Sailing may not be the first sport people think of when they think of Lincoln, Nebraska. Nevertheless, a group of intrepid students lead University of Nebraska-Lincoln’s first-ever sailing club.
In the beginning, the Sailing Club at UNL was a group of friends that shared a passion for the sport. But even though they have to practice in a landlocked state, the team placed in the top three out of eight in its first two meets last semester.
The Sailing Club is now a recognized student organization with a rising membership. Within their club, the founders created a new space for people to participate in something they love or learn something entirely new.
Alair Vega-Barnhill, co-founder of the club and senior secondary Spanish education major, began sailing for the first time with her husband, Zack Barnhill, in May 2018 soon after the group applied to be an RSO. Barnhill, another co-founder and senior construction management major, has been sailing since 2015 and has been a member of the Lincoln Sailing Club, separate from UNL, since 2017.
At the Lincoln Sailing Club, Barnhill became friends with Jen Lee, the now-coach of the UNL Sailing Club and an audiology graduate student. Together, they decided to recruit Barnhill’s friends to form an executive committee and start UNL’s first sailing club.
Lee organizes the club’s regattas, which are weekend competitions held at schools or other host sites. According to her, there are Division A and B sections to differentiate between ability levels. Division A is for the more experienced sailors, while Division B is best for beginning team members. Each boat has to follow marks on the water, and the teams win by following them correctly and quickly.
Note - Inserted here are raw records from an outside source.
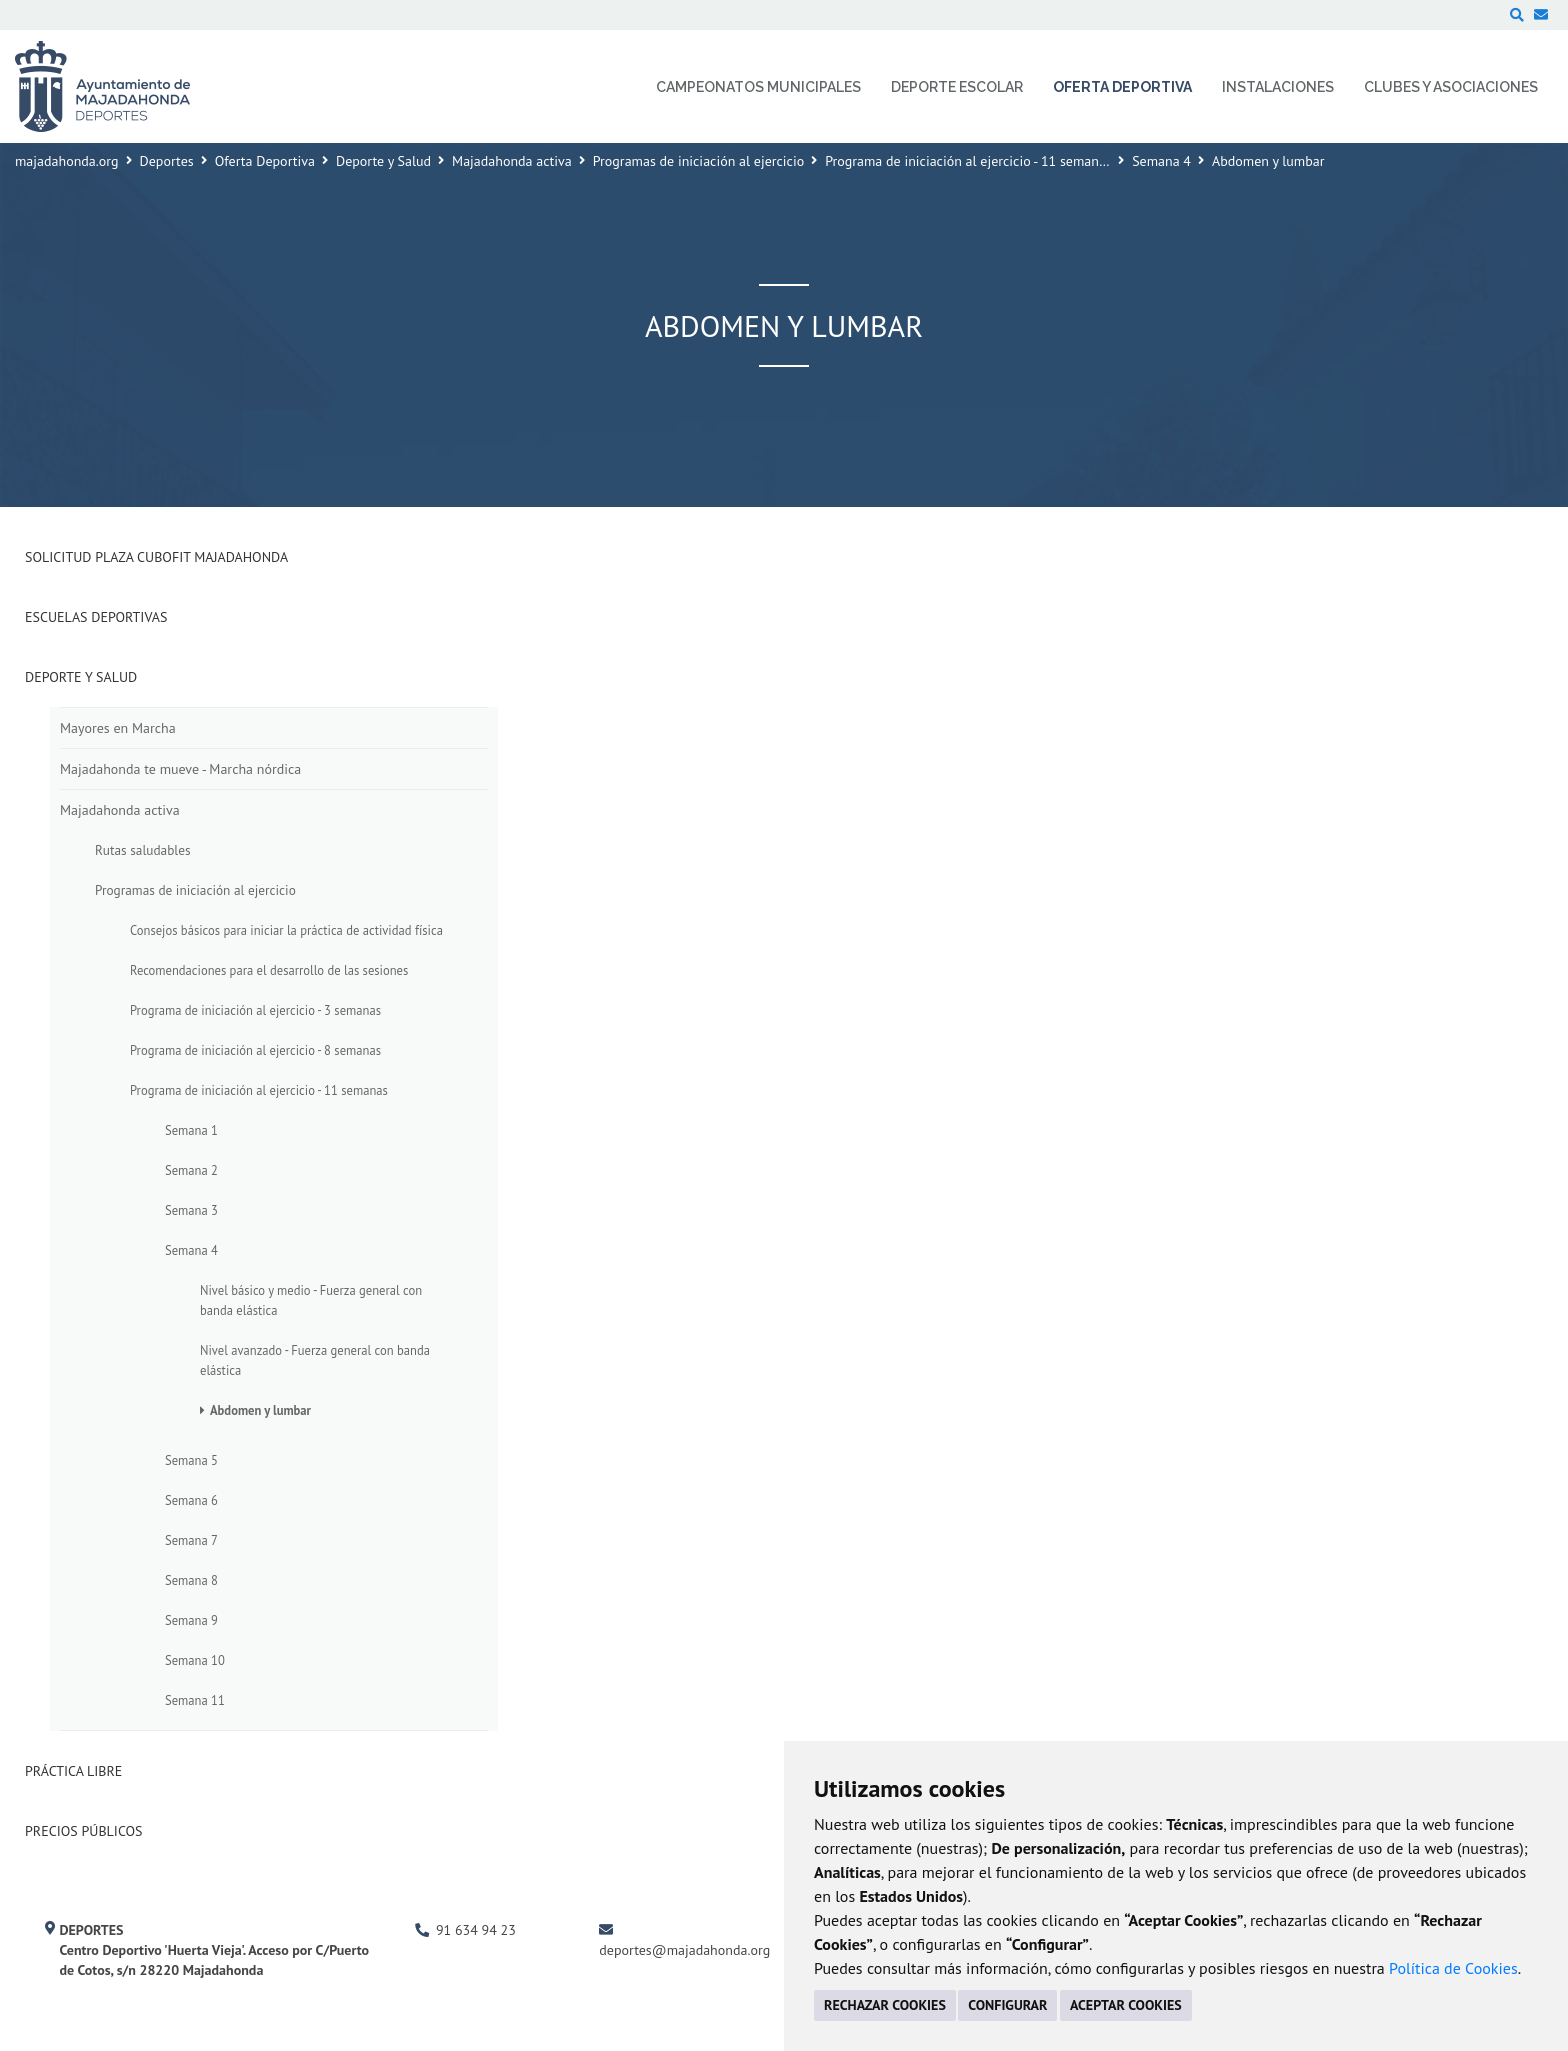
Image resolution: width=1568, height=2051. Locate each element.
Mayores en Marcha (118, 728)
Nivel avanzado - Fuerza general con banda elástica (315, 1360)
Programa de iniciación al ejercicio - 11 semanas (968, 161)
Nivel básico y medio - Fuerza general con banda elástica (311, 1300)
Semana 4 (1161, 161)
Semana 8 (191, 1580)
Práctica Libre (73, 1771)
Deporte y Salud (383, 161)
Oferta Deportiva (265, 161)
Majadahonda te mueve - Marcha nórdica (180, 769)
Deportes (167, 161)
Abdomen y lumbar (260, 1410)
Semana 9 (191, 1620)
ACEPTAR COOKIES (1126, 2005)
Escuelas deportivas (96, 617)
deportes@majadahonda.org (684, 1950)
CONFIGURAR (1007, 2005)
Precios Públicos (84, 1831)
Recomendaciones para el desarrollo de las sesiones (269, 970)
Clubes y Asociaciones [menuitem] (1451, 87)
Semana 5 (191, 1460)
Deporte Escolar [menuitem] (957, 87)
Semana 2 (191, 1170)
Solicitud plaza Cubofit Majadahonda (156, 557)
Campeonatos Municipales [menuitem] (758, 87)
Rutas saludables (143, 850)
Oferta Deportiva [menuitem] (1122, 87)
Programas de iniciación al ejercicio (698, 161)
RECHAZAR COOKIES (885, 2005)
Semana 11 (195, 1700)
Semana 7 (191, 1540)
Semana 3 (191, 1210)
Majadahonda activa (512, 161)
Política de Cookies (1453, 1968)
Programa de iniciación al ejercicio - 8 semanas (255, 1050)
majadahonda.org (67, 161)
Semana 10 (195, 1660)
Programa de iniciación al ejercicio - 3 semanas (255, 1010)
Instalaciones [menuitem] (1278, 87)
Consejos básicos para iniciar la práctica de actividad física (286, 930)
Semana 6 (191, 1500)
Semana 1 (191, 1130)
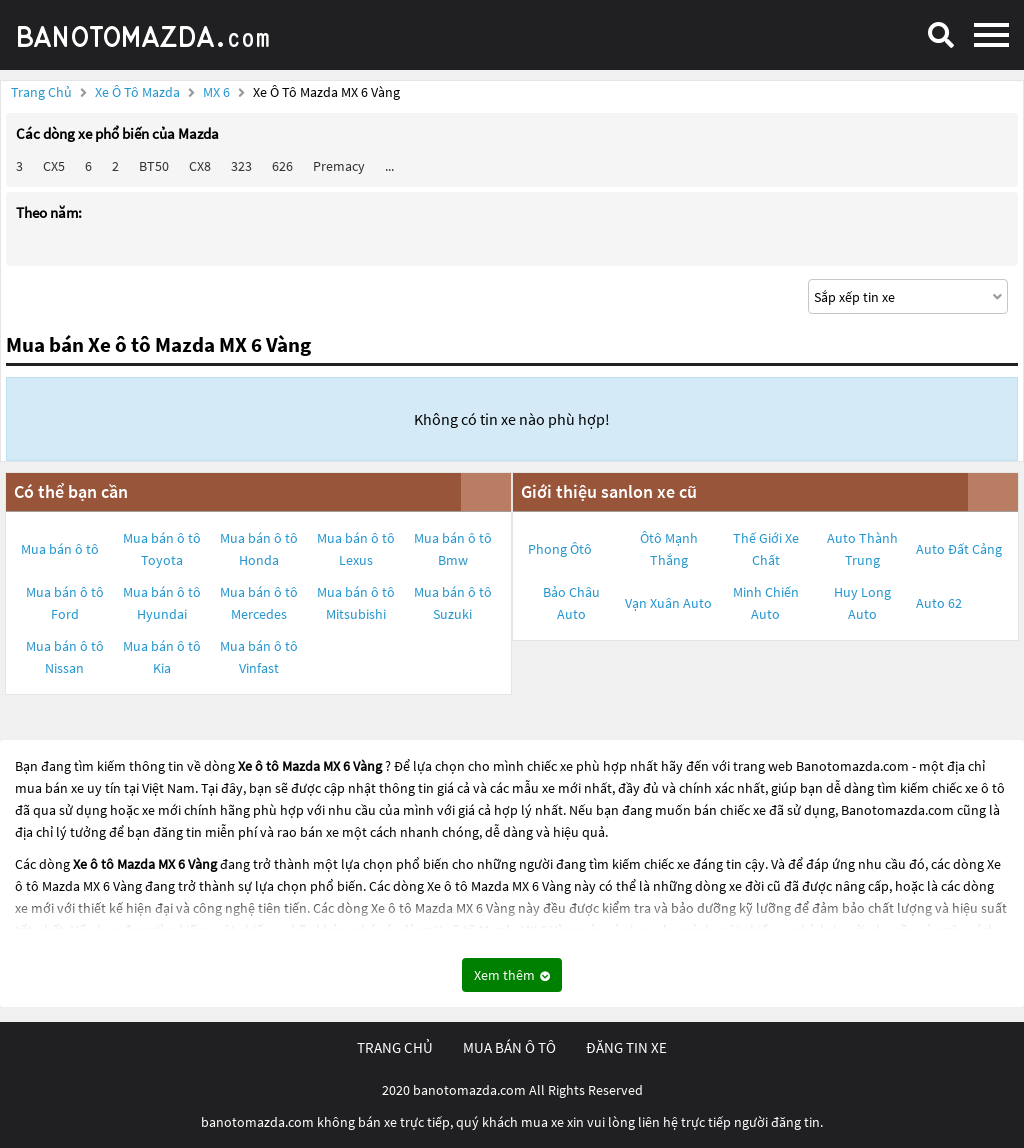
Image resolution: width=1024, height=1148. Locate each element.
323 (241, 166)
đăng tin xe (626, 1047)
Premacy (339, 166)
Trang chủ (41, 92)
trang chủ (395, 1047)
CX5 (54, 166)
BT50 (154, 166)
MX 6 (218, 92)
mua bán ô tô (509, 1047)
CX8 (200, 166)
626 (282, 166)
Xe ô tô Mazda (137, 92)
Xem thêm (512, 975)
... (389, 166)
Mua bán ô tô (60, 549)
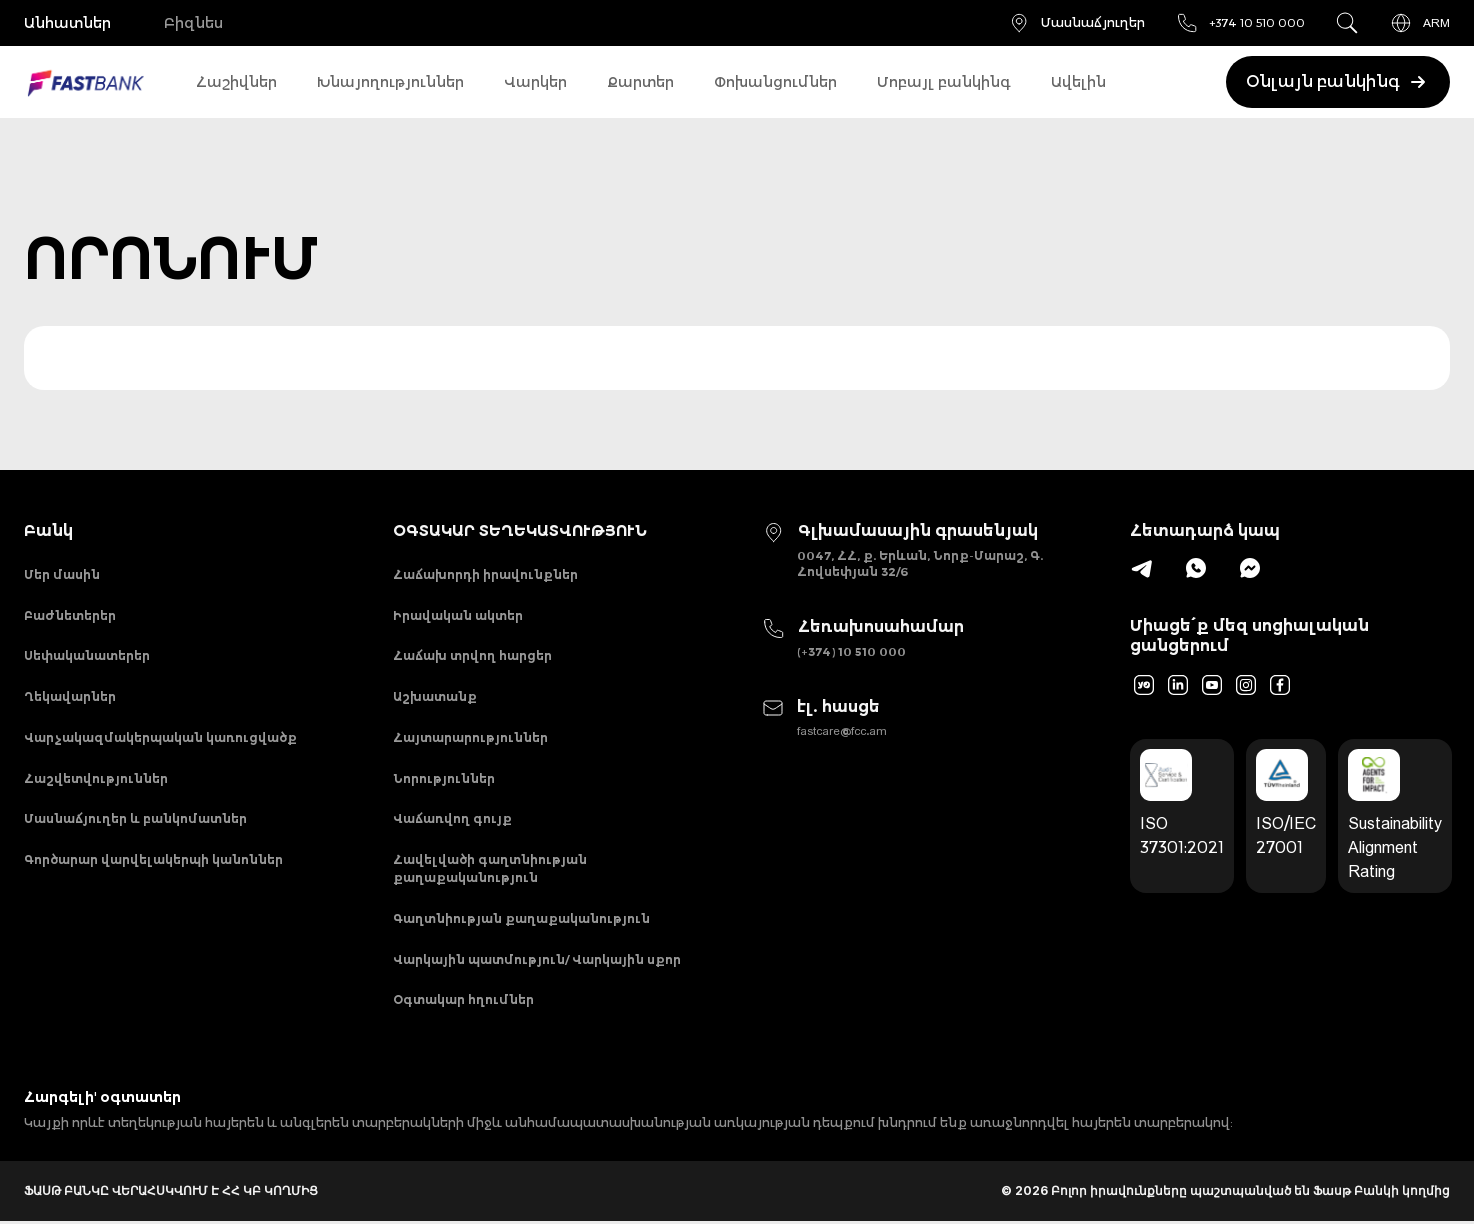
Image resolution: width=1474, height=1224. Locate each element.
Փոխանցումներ (775, 82)
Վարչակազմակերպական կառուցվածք (160, 738)
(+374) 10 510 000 (851, 651)
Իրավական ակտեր (458, 615)
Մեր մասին (62, 574)
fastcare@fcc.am (842, 730)
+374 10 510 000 (1240, 23)
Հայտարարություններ (470, 738)
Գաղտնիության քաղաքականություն (521, 920)
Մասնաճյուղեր (1076, 23)
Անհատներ (67, 23)
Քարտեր (640, 82)
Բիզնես (193, 23)
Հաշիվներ (236, 82)
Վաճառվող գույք (452, 820)
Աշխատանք (435, 697)
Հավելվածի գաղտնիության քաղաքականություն (490, 870)
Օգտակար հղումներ (463, 1002)
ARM (1419, 23)
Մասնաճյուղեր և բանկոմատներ (135, 820)
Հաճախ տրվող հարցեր (472, 656)
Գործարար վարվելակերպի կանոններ (153, 861)
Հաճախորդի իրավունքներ (485, 574)
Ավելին (1078, 82)
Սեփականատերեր (87, 656)
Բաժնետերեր (70, 615)
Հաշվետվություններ (96, 779)
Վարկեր (535, 82)
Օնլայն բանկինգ (1337, 82)
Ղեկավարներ (70, 697)
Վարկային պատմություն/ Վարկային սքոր (537, 961)
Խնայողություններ (390, 82)
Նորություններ (444, 779)
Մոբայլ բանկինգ (944, 82)
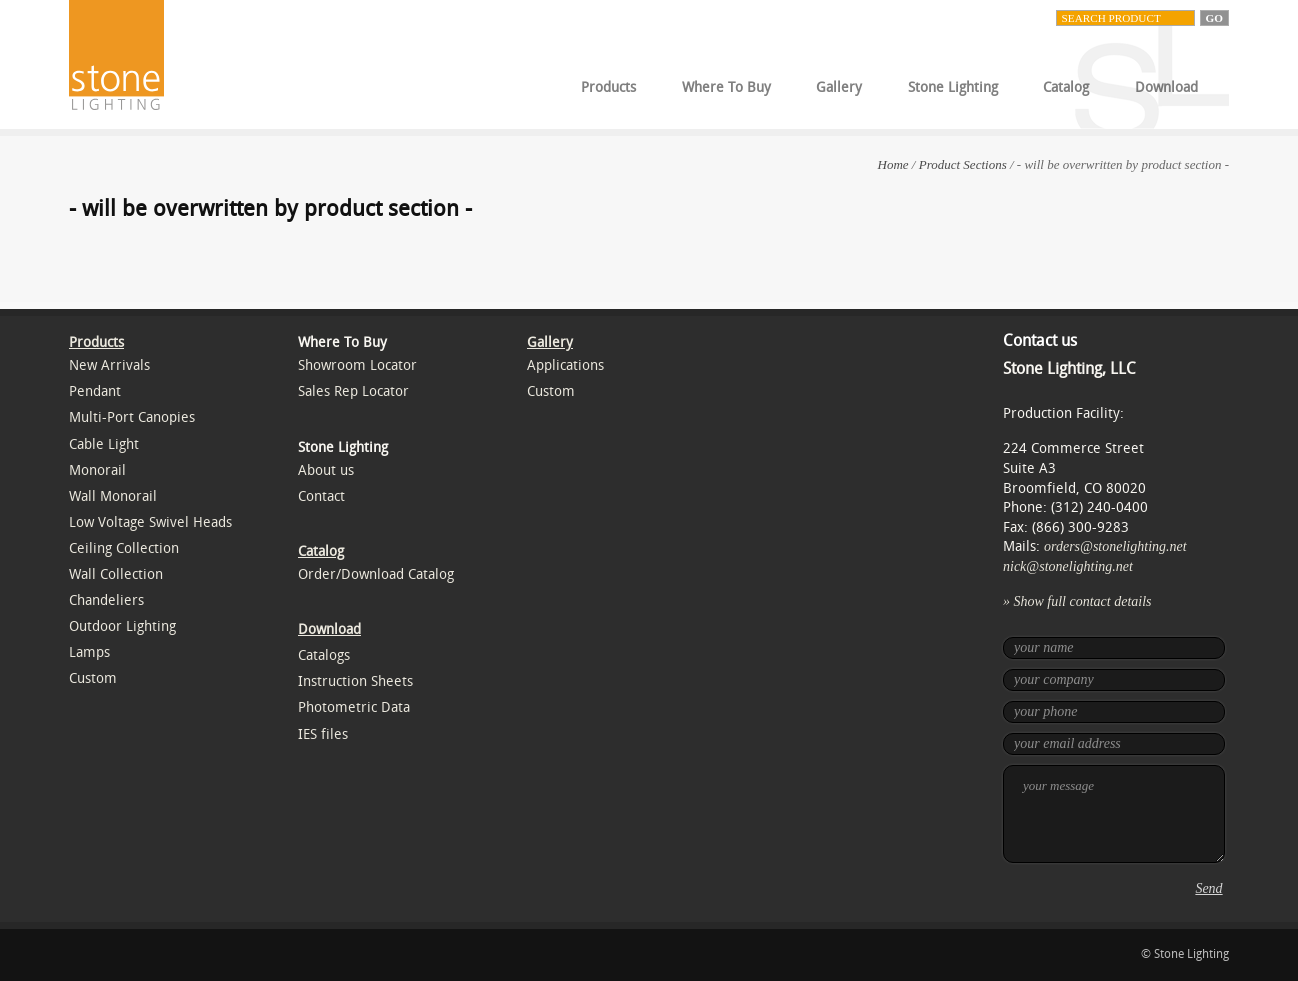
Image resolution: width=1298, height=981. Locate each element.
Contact (321, 496)
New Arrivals (109, 365)
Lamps (89, 652)
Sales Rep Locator (353, 391)
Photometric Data (354, 707)
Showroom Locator (357, 365)
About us (326, 470)
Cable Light (104, 444)
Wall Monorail (113, 496)
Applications (565, 365)
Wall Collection (116, 574)
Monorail (97, 470)
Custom (93, 678)
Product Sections (963, 164)
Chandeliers (106, 600)
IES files (323, 734)
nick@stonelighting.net (1068, 566)
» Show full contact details (1077, 601)
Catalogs (324, 655)
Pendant (95, 391)
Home (893, 164)
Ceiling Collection (124, 548)
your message (1114, 814)
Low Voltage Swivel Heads (150, 522)
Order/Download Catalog (376, 574)
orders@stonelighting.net (1115, 546)
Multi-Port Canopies (132, 417)
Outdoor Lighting (122, 626)
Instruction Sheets (355, 681)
Lee, who is from Rhode Island and has sailed her whole life, wanted to start a team when she came to UNL for her graduate studies. There was no real facility for sailing and she said starting the club was a challenge.
“It’s definitely been a growing experience,” she said. “It was a little difficult starting it up, but we have grown so much, and it’s amazing to see these kids grow within it.”
Vega-Barnhill said she joined the club as its first female member. At its most recent introduction meeting, she was excited to see more women attend.
“I think a lot of people think that sailing is a sport that only older people enjoy,” Vega-Barnhill said. “It’s really a sport that everyone can do, no matter their age, ability or gender, and we’re trying to get people of all backgrounds to join.”
As the diversity coordinator, Vega-Barnhill wants to make it clear that sailing is a sport for anyone, and spending time with a partner while sailing can expand your appreciation of others.
“Sailing also has interests in diversity,” she said. “When you’re in a two-person boat, you really get close with your teammate, and the leadership skills as well as team bonding skills helps with the understanding that anyone can do this sport.”
Barnhill said his own experiences prove how the team builds friendships.
“I did not expect it, but I became very close with several of the members that joined last semester,” he said. “There is a huge amount of trust in sailing. You have to have faith in your captain to steer you straight and the crew to have the captain’s back.”
The Sailing Club will hold “chalk talks” every Thursday until their first on-water practice on March 26. In the indoor meetings, they discuss sailing and racing techniques before getting on Branched Oak Lake in Lincoln in the spring for Tuesday, Thursday and Saturday practices, as well as group workouts on the weekends.
The club will compete in one regatta during the spring semester. It will be competing in the Cream City Classic, held April 13-14 in Milwaukee. For the upcoming fall semester, they plan to compete in four regattas.
“It’s definitely a time commitment,” Lee said. “It’s a two-day event with 18 races total and a very dynamic sport. There is so much strategy involved, and you’re trying to find tactics, boat speeds, course management and quickest speeds all while sailing a boat.”
The team received second place at last fall’s Big 12 race in Lawrence, Kansas, and it came in third in Iowa City for the 2018 Davis Cup.
Lee, Barnhill and Vega-Barnhill all said the Sailing Club is a place for community, friendship and for anyone to participate.
“I love sailing,” Barnhill said. “The freedom you feel is unparalleled by outdoor sports. I think it’s a life-changing experience and most people don’t know that they can do it right here in Nebraska.”